== Study material
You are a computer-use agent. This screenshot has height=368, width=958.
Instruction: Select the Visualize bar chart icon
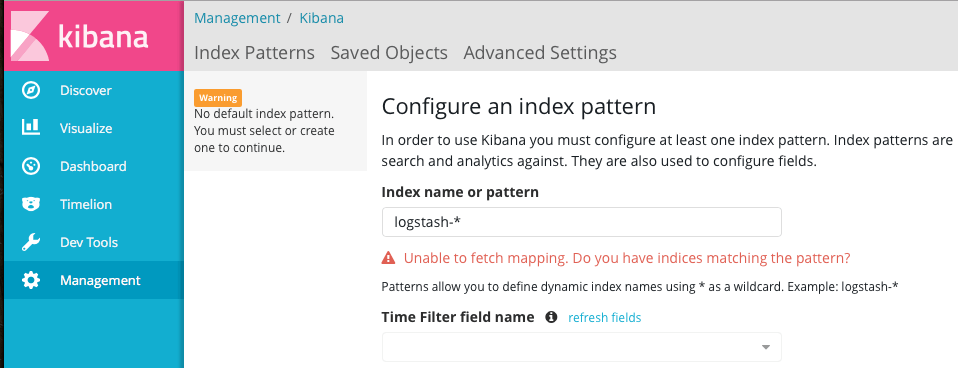(31, 128)
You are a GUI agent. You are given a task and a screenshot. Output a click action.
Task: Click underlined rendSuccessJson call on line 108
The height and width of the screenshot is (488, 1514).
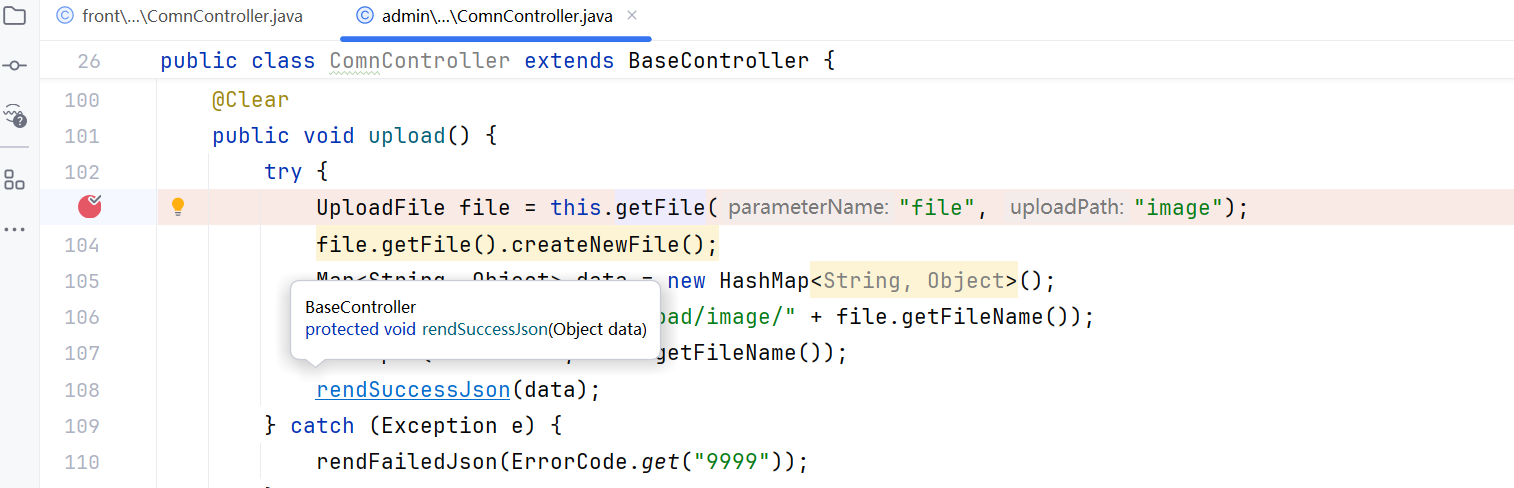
====
- [Activity] Return all the lines above exactly; none of the pictures should appear.

- [Task response]
You are a computer-use agent. This screenshot has height=368, width=958.
Instruction: Select the Visualize bar chart icon
(31, 128)
You are a GUI agent. You are given a task and a screenshot. Output a click action.
Task: Click underlined rendSuccessJson call on line 108
The height and width of the screenshot is (488, 1514).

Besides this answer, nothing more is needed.